Mossmanor wrote:
So...what is wrong with a sham treatment arm? The PREMiSe trial by the University at Buffalo Neurosurgery & BNAC is testing 20 people, all get catheter venograms with IVUS, and 10 also get venoplasty. Among a battery of other tests, all of which are the most extensive I have ever received in 10 years after MS dx. I will be there today for my 1 year follow-up exam. I truly do not know which arm of the study I am in. I'd prefer to find out I was in the sham arm, as I have seen no positive change since my procedure. So hope is still alive!

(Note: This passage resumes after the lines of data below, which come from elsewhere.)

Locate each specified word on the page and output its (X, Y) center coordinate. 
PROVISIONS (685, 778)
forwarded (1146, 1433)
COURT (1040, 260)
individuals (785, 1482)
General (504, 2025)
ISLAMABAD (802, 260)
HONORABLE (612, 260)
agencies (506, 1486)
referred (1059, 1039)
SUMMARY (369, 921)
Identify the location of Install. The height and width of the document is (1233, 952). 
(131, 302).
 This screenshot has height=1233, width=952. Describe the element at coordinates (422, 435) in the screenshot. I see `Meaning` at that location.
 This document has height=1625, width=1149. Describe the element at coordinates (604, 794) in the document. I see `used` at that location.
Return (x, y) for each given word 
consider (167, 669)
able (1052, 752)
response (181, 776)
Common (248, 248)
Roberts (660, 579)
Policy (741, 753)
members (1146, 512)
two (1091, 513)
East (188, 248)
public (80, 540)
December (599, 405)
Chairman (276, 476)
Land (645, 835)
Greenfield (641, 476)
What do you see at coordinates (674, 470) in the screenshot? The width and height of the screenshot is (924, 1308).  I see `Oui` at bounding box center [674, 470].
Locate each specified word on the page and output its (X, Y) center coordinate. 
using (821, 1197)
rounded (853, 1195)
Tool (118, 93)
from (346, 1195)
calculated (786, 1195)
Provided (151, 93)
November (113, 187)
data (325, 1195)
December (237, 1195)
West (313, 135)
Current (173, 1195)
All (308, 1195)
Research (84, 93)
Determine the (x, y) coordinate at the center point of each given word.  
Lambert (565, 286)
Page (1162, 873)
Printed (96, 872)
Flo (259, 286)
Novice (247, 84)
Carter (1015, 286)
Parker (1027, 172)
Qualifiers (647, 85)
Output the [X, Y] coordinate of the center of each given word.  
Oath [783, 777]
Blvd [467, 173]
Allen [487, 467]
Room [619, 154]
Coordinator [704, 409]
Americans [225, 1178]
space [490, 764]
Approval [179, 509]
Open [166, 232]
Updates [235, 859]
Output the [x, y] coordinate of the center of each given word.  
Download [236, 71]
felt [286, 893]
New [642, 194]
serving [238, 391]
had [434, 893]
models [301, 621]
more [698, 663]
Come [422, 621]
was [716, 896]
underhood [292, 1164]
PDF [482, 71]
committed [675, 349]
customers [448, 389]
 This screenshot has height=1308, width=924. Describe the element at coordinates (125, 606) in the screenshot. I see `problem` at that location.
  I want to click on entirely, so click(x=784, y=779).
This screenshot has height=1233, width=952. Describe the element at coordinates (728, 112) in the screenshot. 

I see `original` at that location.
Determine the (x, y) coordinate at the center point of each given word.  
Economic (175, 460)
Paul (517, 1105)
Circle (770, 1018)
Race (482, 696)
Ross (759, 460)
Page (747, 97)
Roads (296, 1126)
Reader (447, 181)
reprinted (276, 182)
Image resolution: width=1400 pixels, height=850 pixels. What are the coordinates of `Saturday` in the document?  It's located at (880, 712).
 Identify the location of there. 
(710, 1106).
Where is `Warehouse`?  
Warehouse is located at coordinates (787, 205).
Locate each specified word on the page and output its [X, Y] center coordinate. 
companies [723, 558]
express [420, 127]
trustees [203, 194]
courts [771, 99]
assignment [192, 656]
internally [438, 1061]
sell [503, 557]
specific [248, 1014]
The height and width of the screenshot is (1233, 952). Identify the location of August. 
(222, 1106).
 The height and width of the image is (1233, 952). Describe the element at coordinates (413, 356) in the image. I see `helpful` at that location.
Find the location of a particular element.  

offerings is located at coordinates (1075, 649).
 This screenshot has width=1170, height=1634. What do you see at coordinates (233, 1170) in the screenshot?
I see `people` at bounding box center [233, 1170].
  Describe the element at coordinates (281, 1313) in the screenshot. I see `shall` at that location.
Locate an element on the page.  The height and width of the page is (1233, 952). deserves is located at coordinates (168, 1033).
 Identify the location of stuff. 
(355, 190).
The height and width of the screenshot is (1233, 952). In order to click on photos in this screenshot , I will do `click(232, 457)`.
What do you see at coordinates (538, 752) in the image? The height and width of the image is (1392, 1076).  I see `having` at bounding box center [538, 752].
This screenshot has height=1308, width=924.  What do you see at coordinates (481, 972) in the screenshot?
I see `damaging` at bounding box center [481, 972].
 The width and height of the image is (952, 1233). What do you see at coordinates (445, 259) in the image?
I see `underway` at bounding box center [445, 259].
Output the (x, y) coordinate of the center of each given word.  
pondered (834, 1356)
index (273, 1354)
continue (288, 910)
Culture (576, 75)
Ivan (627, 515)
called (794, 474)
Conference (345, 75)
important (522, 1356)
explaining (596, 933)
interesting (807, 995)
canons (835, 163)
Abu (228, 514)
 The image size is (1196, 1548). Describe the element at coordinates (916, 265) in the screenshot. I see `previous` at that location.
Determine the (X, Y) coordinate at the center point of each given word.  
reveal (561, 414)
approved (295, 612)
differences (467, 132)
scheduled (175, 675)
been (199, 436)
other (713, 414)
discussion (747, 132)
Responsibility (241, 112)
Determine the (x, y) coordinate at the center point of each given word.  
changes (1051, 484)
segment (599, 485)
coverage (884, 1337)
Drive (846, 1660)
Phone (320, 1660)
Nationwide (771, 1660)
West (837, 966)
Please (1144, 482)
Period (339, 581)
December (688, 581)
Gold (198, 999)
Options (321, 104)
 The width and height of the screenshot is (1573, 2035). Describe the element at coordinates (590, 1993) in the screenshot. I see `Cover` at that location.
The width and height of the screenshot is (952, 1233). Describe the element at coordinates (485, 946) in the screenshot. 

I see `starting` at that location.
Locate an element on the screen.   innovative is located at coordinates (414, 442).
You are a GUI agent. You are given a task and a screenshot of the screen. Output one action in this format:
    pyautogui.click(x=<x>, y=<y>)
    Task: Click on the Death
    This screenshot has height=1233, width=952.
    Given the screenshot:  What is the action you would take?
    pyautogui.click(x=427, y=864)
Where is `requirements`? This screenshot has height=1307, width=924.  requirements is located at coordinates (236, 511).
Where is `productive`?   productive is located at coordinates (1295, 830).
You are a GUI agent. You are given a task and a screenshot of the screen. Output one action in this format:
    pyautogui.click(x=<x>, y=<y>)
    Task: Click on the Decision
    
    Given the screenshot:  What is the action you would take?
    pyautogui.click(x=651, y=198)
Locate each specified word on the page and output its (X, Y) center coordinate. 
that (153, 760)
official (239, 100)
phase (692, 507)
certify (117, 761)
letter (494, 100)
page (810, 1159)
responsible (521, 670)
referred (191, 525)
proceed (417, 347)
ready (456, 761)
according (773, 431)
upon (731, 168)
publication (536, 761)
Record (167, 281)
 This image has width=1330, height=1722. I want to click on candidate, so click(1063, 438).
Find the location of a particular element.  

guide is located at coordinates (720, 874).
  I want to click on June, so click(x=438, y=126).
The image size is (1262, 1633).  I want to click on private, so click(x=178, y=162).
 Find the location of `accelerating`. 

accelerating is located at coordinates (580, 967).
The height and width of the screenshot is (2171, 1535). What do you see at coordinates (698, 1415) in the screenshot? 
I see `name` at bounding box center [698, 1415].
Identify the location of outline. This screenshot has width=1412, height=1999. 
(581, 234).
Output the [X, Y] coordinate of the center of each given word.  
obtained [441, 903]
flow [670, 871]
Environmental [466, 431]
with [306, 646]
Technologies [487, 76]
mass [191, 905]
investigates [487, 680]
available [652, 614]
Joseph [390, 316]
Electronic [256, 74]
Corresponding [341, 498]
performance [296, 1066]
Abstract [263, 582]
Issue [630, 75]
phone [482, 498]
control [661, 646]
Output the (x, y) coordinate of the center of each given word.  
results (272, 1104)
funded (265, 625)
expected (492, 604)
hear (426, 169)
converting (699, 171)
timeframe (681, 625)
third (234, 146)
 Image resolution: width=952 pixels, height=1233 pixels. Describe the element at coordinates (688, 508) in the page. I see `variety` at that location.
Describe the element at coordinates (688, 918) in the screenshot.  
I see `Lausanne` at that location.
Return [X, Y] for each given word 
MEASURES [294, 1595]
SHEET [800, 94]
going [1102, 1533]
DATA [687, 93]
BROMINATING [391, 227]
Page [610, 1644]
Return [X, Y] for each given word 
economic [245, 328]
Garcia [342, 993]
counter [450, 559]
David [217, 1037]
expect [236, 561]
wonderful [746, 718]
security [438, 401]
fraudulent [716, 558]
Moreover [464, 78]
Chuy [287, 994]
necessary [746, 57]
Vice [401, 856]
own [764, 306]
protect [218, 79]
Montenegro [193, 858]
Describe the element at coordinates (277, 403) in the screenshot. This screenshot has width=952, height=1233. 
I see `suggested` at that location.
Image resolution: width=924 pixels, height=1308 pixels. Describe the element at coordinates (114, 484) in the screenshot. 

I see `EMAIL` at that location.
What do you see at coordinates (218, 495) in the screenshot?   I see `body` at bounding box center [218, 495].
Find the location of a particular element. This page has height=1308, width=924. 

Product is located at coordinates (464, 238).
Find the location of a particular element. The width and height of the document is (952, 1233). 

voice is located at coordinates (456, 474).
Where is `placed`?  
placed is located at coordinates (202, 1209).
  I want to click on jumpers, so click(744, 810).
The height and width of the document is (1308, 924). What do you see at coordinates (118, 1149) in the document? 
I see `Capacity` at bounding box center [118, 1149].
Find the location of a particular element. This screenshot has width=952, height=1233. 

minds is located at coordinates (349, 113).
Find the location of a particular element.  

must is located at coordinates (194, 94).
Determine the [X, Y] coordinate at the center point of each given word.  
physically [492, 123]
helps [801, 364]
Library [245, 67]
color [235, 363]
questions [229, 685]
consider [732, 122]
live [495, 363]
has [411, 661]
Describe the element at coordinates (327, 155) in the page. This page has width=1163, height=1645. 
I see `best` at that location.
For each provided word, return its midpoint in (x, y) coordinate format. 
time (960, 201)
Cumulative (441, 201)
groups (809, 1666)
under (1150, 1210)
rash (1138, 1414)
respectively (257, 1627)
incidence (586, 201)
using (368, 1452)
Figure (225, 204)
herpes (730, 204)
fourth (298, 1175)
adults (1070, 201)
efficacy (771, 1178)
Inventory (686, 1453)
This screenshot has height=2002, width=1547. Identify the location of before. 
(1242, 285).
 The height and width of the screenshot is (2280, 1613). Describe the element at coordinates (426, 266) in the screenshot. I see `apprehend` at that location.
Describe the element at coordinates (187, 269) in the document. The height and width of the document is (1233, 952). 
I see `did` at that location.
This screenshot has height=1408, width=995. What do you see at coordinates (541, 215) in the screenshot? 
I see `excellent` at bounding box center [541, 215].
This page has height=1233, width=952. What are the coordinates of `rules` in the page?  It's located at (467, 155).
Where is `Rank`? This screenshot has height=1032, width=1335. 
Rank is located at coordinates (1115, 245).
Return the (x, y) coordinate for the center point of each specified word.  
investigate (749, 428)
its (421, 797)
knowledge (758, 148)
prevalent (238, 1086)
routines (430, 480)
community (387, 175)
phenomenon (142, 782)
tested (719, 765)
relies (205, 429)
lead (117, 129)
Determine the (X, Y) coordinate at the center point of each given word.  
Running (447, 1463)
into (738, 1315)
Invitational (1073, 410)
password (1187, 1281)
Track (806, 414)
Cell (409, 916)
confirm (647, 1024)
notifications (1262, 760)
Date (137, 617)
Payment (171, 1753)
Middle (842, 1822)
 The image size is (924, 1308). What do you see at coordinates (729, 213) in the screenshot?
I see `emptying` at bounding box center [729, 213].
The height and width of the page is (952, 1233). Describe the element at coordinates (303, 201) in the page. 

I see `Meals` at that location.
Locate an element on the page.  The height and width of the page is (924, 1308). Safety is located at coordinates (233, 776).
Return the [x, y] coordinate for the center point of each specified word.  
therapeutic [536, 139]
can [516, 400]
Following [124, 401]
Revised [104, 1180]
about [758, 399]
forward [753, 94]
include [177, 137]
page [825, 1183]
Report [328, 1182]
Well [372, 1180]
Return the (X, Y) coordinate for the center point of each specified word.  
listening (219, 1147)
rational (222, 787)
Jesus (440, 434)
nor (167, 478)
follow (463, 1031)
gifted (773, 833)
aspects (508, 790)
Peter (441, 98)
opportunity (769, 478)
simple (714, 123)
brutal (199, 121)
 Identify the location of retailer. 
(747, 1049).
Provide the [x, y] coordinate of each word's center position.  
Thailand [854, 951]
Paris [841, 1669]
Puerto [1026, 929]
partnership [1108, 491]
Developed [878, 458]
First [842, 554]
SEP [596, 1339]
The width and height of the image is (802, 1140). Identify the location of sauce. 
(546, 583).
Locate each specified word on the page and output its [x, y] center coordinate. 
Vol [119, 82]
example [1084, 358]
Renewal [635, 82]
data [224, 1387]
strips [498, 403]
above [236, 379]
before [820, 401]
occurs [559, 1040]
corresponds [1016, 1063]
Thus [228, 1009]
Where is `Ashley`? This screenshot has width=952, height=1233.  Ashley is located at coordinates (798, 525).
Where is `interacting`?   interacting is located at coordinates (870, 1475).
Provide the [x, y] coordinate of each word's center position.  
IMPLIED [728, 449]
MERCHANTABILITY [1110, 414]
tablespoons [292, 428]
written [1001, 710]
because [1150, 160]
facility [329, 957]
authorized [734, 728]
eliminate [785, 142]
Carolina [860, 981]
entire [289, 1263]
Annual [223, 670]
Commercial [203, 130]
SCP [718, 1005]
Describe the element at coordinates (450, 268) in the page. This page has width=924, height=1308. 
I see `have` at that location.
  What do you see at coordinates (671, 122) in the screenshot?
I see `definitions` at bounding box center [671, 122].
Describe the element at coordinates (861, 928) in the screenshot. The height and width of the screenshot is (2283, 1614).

I'll give you strong odds you are. It is not hope. I have had the procedure, and unless you are not at all like me you were in the sham arm. That's how I knew in the MBP8298 trial that either the 'drug' didn't work or I was on saline. It turned out both were true. My disability progressed significantly. That is not monitored, due to 'diagnose and adios', unless you complain to the doctor that 'hey I need a wheelchair now'. You can withdraw, but that won't stop the trial. Yes hope is still alive but like many before you may have been duped into being on nothing, because some doctors thought they could prove something.
Quote:
I feel any risk I have undertaken in minimal, the neurosurgeons involved are world class, the follow up care is terrific.
Unless you have been given a sham, and during that year you have joined the 'SPMS' crowd. I think it inhuman to say placebo is not more risky than angioplasty.
Quote:
The payoff in research is worth my risk. I would feel far more at risk in a drug trial where the side effects are unknown, and even less is known about long term effects.
To be honest the same is true of this procedure. Fortunately you have the uncounted many who have already had it to prove safety except to the idiots at the FDA and elsewhere. The payoff we will have to see. I hope it stops a few barking dogs.
It is
not true that sedation is unethical. Especially if you have consented already to having a catheter in your veins. Which has been proven safe, maybe safer than general anaesthetic, but we are all adults, aren't we? Valium is the least of our worries.